Tumultuous Times
How do we as artists respond to tumultuous times? Picasso lived through World War II, holed up in his Parisian apartment painting on newspapers. He was Spanish, so was not conscripted to the French army. He responded to these times not in an obvious way, but his art turned the established salon art scene upside down. No material was considered too obscure to include in his art and realism became distorted into cubes.
We are living in tumultuous times. We are at war with the entire planet, bringing upon ourselves environmental degradation of such immense proportions that we are too overwhelmed to navigate a clear path into creating the future. How do we as artists respond? I can only say from personal experience that the thing I hang onto is hope, a life buoy bobbing in tumultuous seas. We don’t know if we can be saved but we hang on for dear life and ride the storm.
Today we joined others at beaches all along the east coast to survey the latest environmental devastation caused by ex-tropical Cyclone Oma. Sand eroded from great swathes of beach and dumped further up or down the tideline. Trees uprooted, salty water eating into the roots of fragile coastal edge vegetation. Yet I believe that there are people who have the money and technology to turn things around. That grass roots people movements are forging alternate ways of living with less, with questioning what we buy, where we source it, how we spend our money and reduce our human footprint.

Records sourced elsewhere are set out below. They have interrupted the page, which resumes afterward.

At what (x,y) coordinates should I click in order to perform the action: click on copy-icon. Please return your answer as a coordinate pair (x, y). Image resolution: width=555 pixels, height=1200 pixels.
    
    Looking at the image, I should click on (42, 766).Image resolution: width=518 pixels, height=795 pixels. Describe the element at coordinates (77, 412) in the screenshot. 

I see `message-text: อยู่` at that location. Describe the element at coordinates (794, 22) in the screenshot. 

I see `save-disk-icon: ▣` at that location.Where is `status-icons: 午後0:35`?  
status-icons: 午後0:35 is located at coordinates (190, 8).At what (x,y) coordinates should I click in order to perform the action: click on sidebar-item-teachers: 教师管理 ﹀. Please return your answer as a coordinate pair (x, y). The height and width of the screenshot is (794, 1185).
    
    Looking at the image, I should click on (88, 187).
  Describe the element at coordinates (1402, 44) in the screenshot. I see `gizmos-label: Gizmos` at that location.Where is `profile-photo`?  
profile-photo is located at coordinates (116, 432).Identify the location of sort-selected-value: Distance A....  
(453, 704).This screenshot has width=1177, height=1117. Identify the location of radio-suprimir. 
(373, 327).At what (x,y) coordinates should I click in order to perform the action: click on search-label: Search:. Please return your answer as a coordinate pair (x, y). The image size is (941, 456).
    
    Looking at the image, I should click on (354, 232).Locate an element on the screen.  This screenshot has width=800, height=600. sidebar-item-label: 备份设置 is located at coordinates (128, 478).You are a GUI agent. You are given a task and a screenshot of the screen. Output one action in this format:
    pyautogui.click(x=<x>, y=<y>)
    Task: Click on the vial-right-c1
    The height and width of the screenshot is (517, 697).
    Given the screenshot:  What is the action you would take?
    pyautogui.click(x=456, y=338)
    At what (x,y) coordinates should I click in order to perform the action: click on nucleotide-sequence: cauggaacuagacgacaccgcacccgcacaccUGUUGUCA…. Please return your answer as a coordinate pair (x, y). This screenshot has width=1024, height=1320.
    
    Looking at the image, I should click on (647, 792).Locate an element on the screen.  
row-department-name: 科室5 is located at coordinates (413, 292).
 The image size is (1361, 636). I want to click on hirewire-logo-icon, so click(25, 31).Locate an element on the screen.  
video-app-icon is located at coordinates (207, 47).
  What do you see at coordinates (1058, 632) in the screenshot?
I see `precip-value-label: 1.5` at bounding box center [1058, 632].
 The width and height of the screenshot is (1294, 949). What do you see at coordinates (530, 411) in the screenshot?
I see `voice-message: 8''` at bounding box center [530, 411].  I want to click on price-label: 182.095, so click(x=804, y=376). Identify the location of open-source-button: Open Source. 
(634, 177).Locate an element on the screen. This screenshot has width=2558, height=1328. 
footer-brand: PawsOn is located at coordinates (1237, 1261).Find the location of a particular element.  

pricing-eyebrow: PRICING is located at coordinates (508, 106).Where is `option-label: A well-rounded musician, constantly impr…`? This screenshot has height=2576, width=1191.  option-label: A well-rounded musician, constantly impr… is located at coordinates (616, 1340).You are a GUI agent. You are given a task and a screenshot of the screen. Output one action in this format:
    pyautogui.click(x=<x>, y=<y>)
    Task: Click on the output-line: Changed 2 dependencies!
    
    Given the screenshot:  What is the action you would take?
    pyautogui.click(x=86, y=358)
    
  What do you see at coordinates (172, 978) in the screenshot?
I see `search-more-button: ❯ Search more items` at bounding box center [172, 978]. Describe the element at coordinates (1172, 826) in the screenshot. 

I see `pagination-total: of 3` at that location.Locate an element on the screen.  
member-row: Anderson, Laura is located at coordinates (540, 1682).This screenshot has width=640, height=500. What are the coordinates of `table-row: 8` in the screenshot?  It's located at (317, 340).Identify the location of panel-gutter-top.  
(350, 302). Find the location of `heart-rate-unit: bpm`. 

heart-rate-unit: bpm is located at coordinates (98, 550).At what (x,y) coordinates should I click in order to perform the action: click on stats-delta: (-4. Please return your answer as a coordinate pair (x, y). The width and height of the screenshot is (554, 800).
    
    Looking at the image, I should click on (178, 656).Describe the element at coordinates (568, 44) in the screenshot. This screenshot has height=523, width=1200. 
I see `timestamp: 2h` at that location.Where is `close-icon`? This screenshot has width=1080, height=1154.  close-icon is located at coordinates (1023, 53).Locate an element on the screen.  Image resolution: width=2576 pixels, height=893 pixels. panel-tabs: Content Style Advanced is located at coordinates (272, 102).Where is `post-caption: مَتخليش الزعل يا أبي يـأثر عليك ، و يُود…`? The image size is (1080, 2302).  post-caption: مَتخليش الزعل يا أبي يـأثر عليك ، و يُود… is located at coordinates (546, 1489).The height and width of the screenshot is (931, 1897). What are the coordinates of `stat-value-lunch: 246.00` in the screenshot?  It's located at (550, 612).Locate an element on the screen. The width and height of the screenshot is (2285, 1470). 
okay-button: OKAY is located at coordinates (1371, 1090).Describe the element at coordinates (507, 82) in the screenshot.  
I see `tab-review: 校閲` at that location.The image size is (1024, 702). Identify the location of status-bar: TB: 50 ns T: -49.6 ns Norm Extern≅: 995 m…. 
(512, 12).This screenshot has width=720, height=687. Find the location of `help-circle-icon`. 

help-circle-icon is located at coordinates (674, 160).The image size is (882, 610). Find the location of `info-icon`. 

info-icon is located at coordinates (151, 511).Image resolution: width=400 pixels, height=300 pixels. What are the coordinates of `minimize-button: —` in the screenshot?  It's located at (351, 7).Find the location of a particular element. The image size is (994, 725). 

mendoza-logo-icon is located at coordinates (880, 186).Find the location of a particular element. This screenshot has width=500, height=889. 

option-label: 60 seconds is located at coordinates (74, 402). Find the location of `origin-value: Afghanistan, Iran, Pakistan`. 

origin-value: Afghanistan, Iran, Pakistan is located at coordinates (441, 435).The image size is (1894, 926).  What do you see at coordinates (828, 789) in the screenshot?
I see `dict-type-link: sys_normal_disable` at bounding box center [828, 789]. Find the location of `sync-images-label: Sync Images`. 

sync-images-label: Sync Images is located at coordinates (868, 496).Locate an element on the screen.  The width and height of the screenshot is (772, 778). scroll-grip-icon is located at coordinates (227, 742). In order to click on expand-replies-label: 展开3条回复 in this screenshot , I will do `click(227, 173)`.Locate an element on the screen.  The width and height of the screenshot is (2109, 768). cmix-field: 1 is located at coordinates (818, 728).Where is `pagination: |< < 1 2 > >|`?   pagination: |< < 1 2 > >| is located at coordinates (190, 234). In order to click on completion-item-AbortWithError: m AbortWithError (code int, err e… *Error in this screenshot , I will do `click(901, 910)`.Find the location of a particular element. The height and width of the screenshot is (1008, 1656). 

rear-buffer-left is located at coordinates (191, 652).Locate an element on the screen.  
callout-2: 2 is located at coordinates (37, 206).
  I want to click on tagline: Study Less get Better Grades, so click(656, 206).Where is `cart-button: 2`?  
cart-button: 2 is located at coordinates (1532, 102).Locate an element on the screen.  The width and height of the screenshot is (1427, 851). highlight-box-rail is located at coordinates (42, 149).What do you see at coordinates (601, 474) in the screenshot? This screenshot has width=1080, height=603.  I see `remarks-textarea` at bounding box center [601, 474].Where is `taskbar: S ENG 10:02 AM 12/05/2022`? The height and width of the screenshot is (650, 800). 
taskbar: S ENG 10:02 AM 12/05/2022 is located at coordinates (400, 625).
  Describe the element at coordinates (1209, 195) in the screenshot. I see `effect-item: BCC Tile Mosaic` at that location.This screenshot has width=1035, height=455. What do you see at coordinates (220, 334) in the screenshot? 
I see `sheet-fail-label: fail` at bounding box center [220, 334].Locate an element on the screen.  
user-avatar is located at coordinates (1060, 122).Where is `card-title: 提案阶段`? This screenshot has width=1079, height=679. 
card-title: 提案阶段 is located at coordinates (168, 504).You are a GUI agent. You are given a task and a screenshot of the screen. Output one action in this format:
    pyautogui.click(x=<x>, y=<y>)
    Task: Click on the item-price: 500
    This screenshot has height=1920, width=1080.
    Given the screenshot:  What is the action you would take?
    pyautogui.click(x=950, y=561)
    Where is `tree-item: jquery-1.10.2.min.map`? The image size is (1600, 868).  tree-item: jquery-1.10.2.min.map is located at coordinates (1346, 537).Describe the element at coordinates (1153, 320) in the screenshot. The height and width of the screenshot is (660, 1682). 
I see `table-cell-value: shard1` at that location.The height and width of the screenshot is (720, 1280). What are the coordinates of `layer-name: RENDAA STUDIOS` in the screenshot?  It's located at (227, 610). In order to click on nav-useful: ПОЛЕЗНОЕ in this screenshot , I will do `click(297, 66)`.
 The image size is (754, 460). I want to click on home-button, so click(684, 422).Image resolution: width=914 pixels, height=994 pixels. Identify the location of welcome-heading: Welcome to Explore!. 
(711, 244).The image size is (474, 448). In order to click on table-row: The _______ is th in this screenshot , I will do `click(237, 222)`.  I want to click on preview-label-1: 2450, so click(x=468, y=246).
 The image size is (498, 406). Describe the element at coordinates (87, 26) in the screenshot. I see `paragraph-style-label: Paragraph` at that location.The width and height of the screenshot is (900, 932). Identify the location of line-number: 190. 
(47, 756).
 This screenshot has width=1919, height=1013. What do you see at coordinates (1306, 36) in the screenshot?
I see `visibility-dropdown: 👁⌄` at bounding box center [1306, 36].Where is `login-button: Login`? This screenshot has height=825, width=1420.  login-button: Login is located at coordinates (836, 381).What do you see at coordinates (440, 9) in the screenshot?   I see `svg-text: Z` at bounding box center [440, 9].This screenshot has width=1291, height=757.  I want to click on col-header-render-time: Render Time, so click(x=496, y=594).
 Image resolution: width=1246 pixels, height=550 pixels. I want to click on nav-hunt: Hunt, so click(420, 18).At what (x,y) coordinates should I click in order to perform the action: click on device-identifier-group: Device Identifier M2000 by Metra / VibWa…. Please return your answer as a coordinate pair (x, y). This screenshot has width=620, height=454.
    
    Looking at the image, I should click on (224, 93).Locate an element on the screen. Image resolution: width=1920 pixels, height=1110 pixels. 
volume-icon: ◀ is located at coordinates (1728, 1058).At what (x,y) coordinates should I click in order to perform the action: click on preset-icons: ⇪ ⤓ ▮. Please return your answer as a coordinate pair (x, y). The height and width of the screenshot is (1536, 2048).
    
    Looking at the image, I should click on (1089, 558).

How do we as artists contribute to this? Do we continue to make new art and so add to the stuff that is everywhere? If the urge is to create how do we make consciously, with awareness of our contribution to this dialogue. Making paper from recycled clothes or invasive weeds, recycling our old art works, slower more conscious living. These are some very small ways I know of where artists make conscious art choices. We can only start with ourselves, join groups to promote peace and humane justice, hold steady to our own integrity and believe in our own truth. Despair leads to apathy and that is the enemy of change.
Currumbin Beach Vikings Surf Lifesavers in their distinctive yellow and red clothing gathered at Elephant Rock to watch as the waves swept half the beach onto their club carpark. The beach was closed to swimmers yet there were a few intrepid surfers with flippers braving the waves. I keep seeing this as some sort of a metaphor of resilience. We will adapt to these environmental changes, we will be foolhardy and wade into wild waves, we will dig ourselves out of the sand and somehow find new ways to meet the world. I don’t know how it is going to shape up but I know I am here at this time to be part of the narrative. Its our story, let’s create a happy ending.